Ils ont été annoncés au cours de la deuxième session ordinaire de l’Assemblée plénière de la structure au titre de l’exercice 2025, le 28 janvier 2026 à Yaoundé.

Dans la Stratégie Nationale de Développement (SND30), l’agriculture représente une composante majeure dans la transformation structurelle de l’économie camerounaise. En effet, l’augmentation de la productivité du secteur agricole devra impacter positivement les filières industrielles notamment l’agro-industrie.

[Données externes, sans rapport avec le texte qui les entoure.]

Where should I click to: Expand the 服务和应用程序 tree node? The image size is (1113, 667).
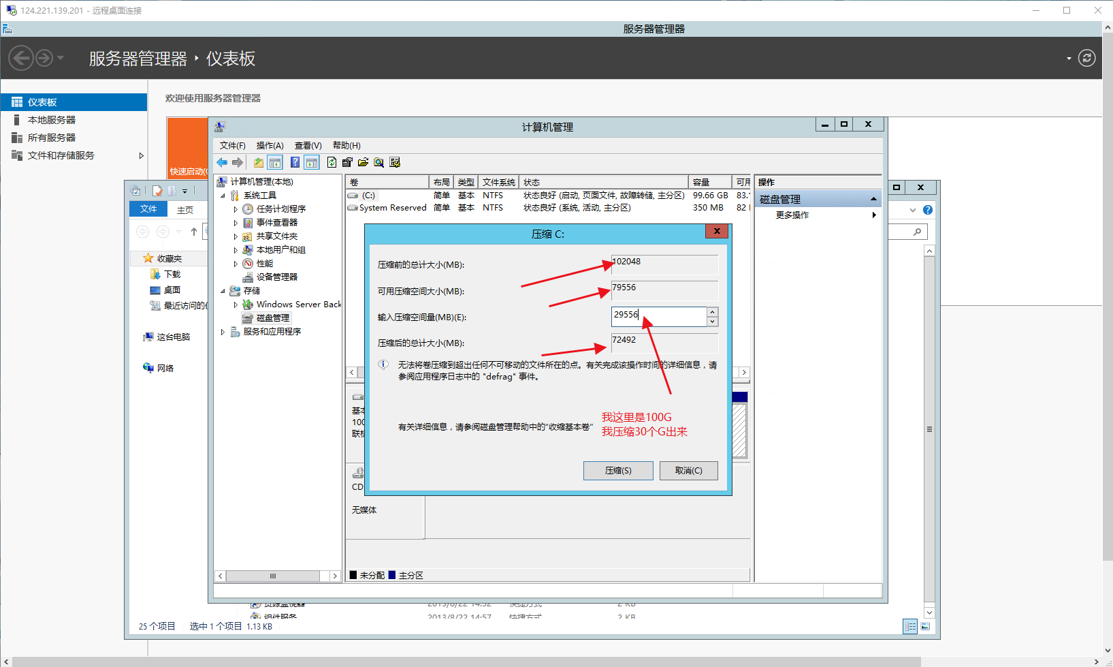coord(223,332)
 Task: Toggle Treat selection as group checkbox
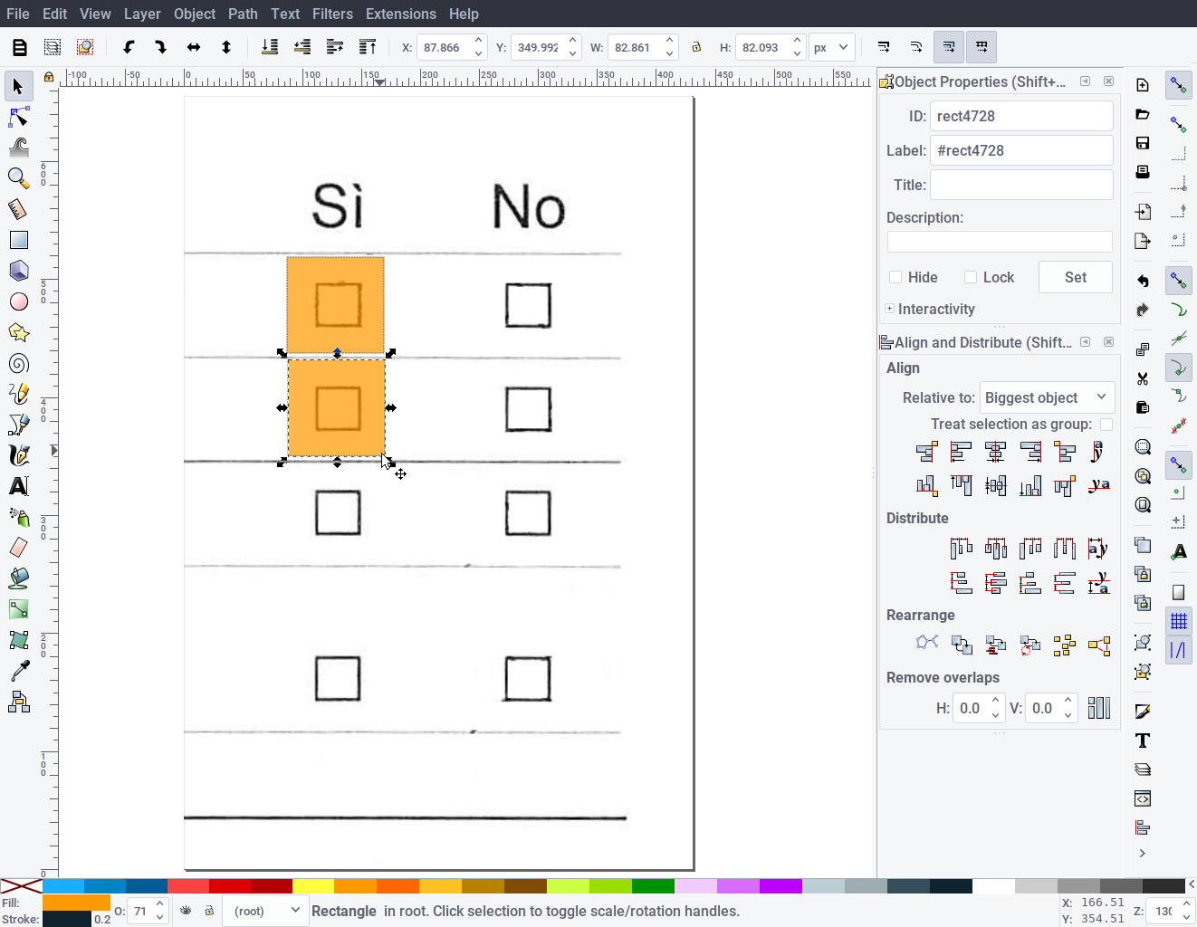click(1106, 425)
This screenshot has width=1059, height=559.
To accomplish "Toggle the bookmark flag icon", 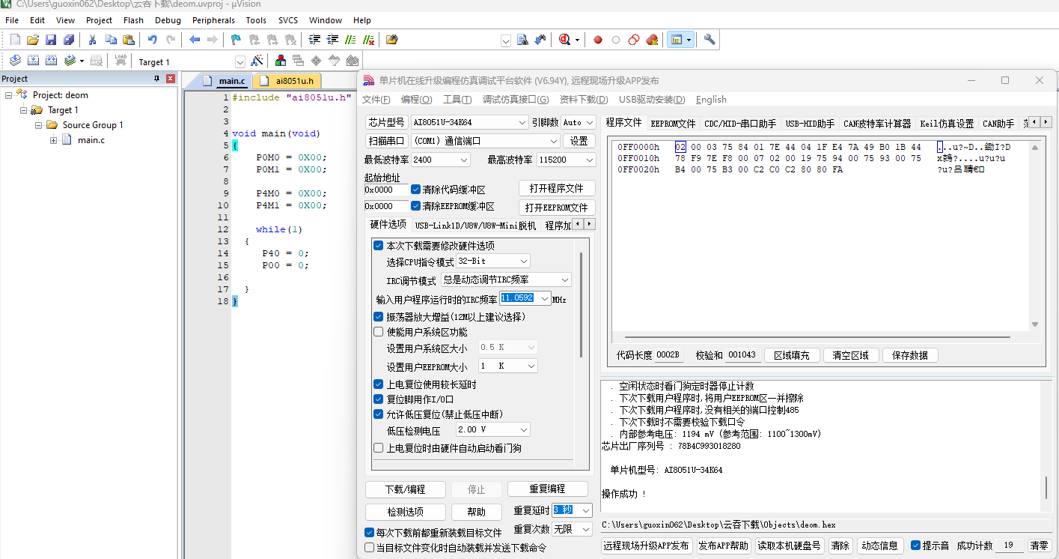I will coord(236,40).
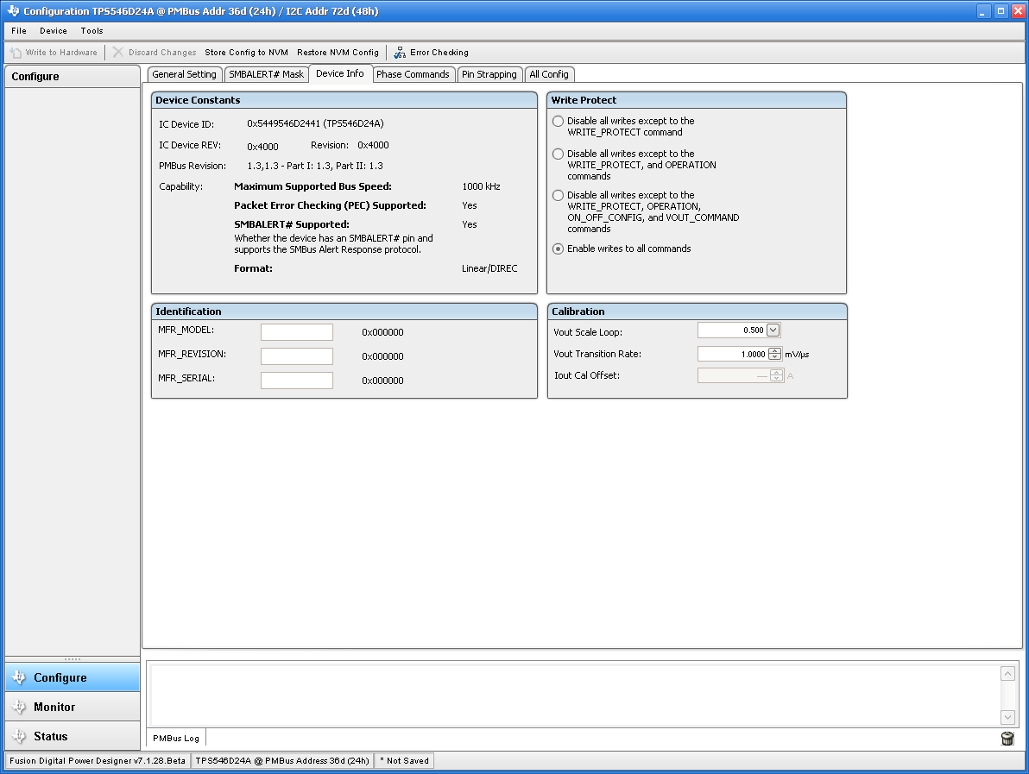Select disable all writes except WRITE_PROTECT command
The image size is (1029, 774).
click(x=558, y=121)
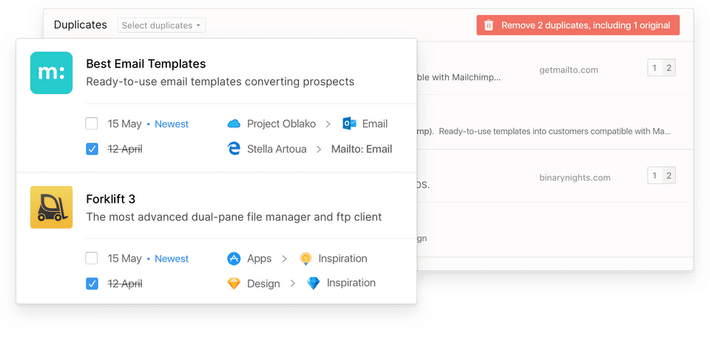Screen dimensions: 710x337
Task: Click the lightbulb Inspiration icon
Action: pos(305,258)
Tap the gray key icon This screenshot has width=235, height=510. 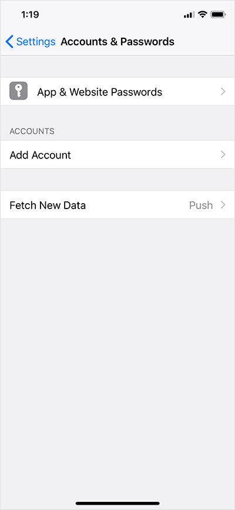click(x=18, y=91)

De plus, cela contribuera non seulement à l’amélioration de la sécurité alimentaire mais aussi à générer des revenus et des emplois supplémentaires dans l’économie.

C’est sous cette bannière que la Chambre d’Agriculture, des Pêches, de l’Elevage et des Forêts du Cameroun (CAPEF) a tenu, le mercredi 28 janvier 2028 à Yaoundé, sa deuxième session ordinaire consacrée à l’examen et adoption du budget, pour le compte de l’exercice budgétaire 2026.

Présidée par Martin Paul MINDJOS MOMENY, Président de l’auguste Chambre, près de 92 membres élus et une présence significative des administrations sectorielles, ainsi que les responsables des services centraux et déconcentrés de la CAPEF ont répondu présent.

Après vérification du quorum, le Secrétaire Général, TANYI Jacob TACHOT, a procédé à l’examen, amendement et adoption du projet de procès-verbal de la première session ordinaire de l’Assemblée plénière, tenue le 26 juin 2025; l’évaluation de l’état de mise en œuvre des délibérations et des recommandations issues de première session; puis examen et adoption du rapport annuel d’activités 2025 de la CAPEF.

En sus, Michelle KEBAYA, Directeur des Affaires Administratives et Financières a procedé à l’examen et l’adoption du budget de la CAPEF au titre de l’exercice 2026, qui s’équilibre en recettes et dépenses à environ 4.000.000.000 Fcfa.

Avant la lecture du communiqué final, l’Assemblée a examiné et adopté le manuel de procédures administratives, de gestion des ressources humaines et budgétaires, financière et comptable de la CAPEF suivi des délibérations et recommandations donnant quitus au Président de prendre certains actes administratifs bilatéraux et unilatéraux pour relever les principaux défis en vue du développement de ce secteur rural qui sont :

la structuration des interprofessions; l’accès aux technologies à forte productivité et la vulgarisation des résultats de la recherche agricole; la formation des producteurs aux techniques culturales modernes; la mécanisation agricole; l’adaptation aux effets des changements climatique; la résilience face aux fluctuations des prix; l’émergence d’une classe de jeunes entrepreneurs agricoles.